November 03 2011
As a seasoned furniture restorer, Dominic Schuster has always been fascinated by decorative finishes. So when a client brought in a gilt-framed Georgian mirror with broken glass, he gave it new life by developing a technique that re-creates the soft, silvery look of antique mirror glass. As a result, his work has taken a completely new direction.
Unlike harsh, modern reflective glass, Schuster’s antiqued mirror glass is peppered with speckles and softened by foxing – just like old, silver- or mercury-backed mirrors. Interior designers and homeowners now beat a path to his studio (by appointment) to see the magical effects and respond with imaginative commissions.
“People are being quite adventurous,” says Schuster. One client wanted every inch of kitchen wall-space in a Kensington property covered with heavily antiqued mirror glass – even behind the hob, sink and above the door . “It works well with the brushed-steel worktops because it looks like beaten metal.”

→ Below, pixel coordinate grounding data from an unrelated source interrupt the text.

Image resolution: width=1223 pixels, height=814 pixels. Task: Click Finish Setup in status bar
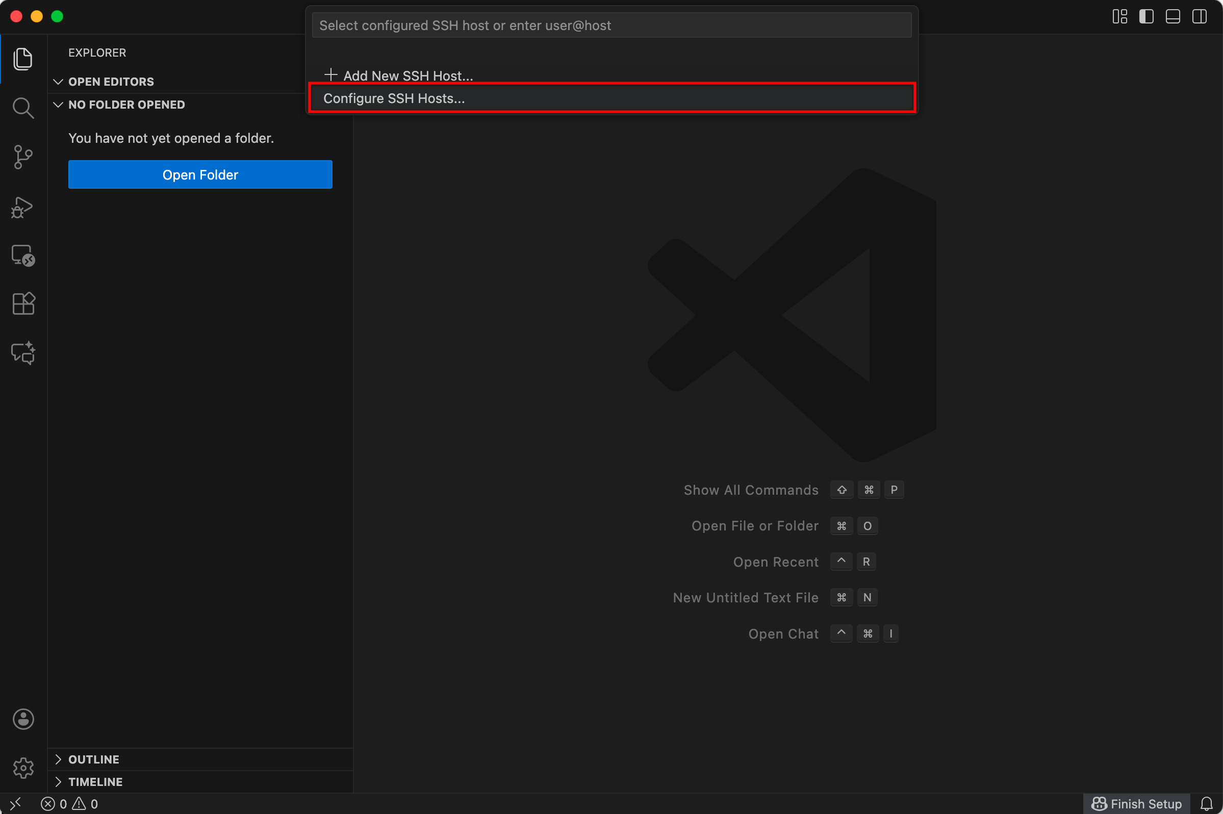pos(1137,804)
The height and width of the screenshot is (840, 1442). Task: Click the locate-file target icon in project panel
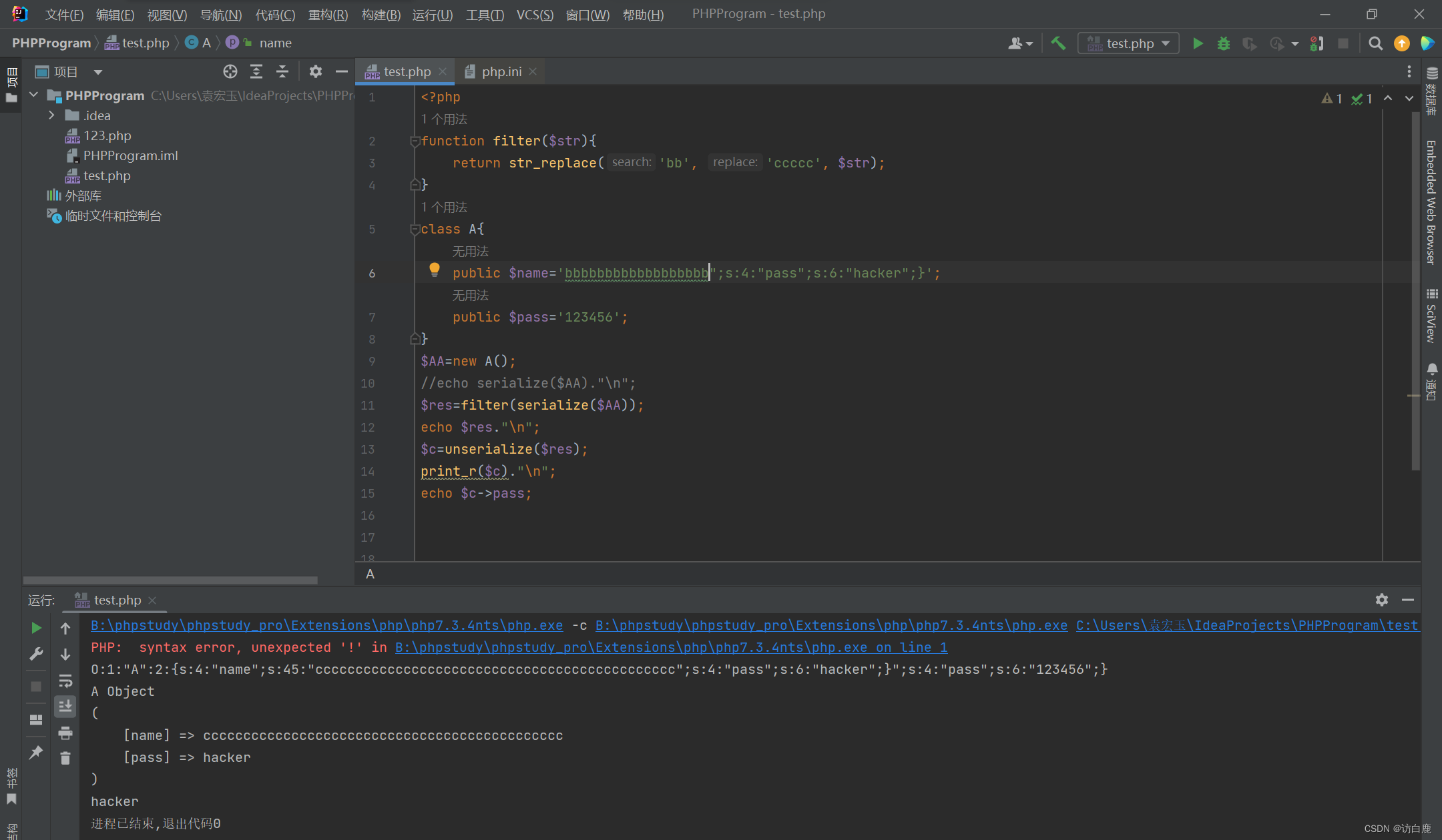pos(230,71)
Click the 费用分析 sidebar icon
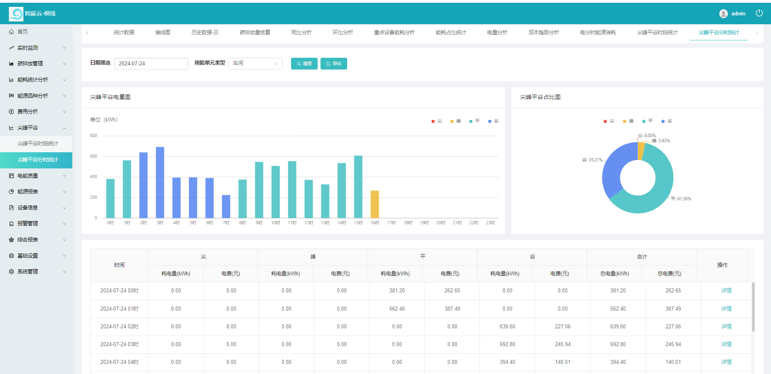 tap(11, 111)
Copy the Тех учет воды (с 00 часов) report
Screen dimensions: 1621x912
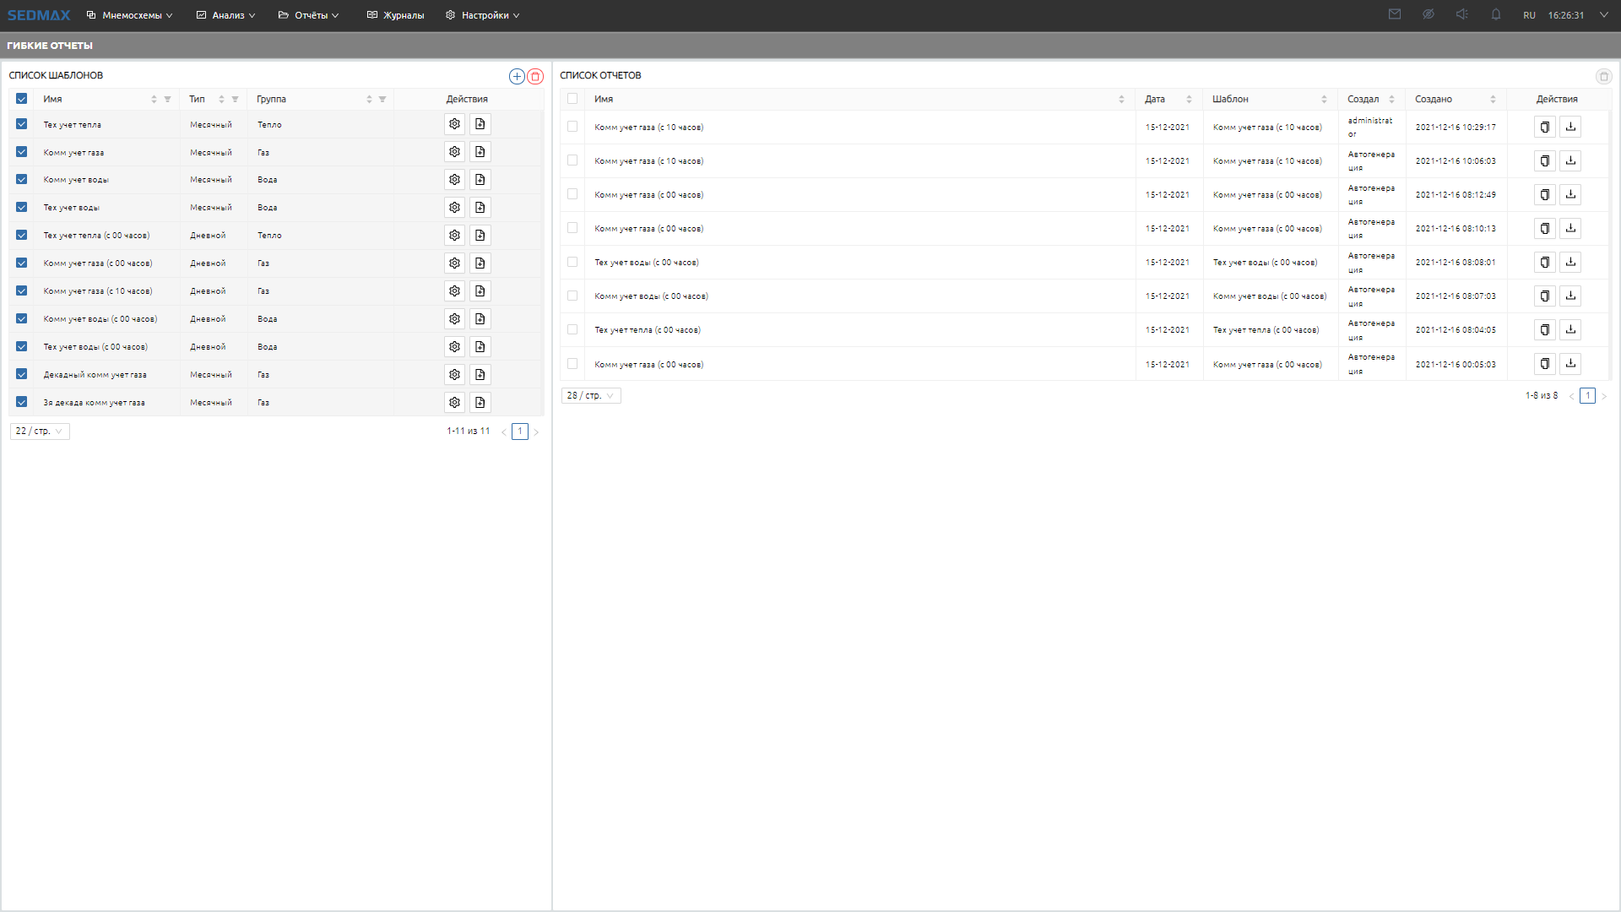point(1544,262)
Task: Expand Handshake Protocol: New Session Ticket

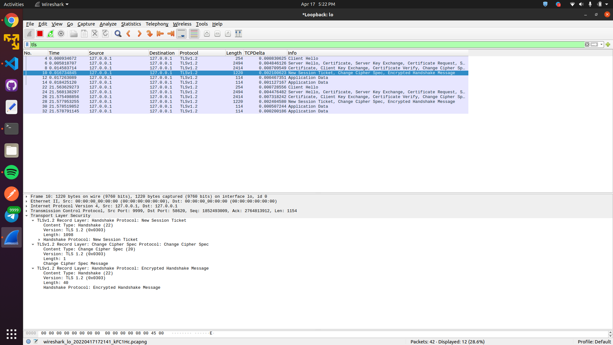Action: pos(39,240)

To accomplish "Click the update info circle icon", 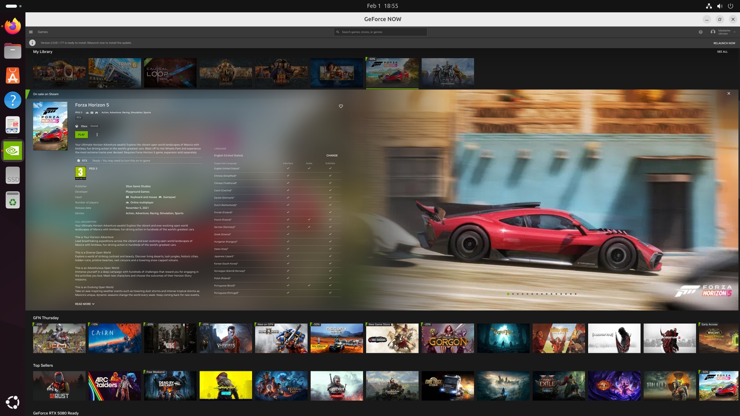I will (32, 43).
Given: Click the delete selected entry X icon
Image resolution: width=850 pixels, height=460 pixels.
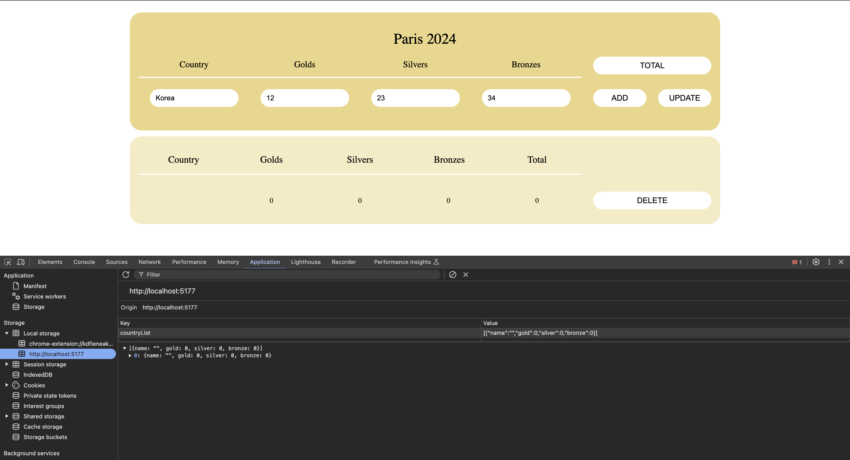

Another client wanted an antiqued mirror glass bath panel and a tall wall panel installed behind the shower. “Water-splashes just look like additional blotches,” jokes Schuster, who also turned a downstairs cloakroom in a Hampstead house into a glittering jewel box in which the ceiling and walls are covered with verre églomisé (glass backed by silver-leaf). Further commissions have included mirror-cladding an entire living-room wall, creating a mirror-panelled wall for the dining room at Coworth Park hotel in Berkshire (first picture), and creating art-deco-style antiqued mirror panels above mantelpieces and within chimney-breast alcoves. Prices range from £285 to £375 per square metre, plus installation.
Schuster also fits his silvery-grey glass into tabletops (either a client’s table or his own design) and artistically blends architectural photographic prints within antiqued mirrors (framed or unframed, second picture, from £595). “The possibilities are limitless,” he reflects.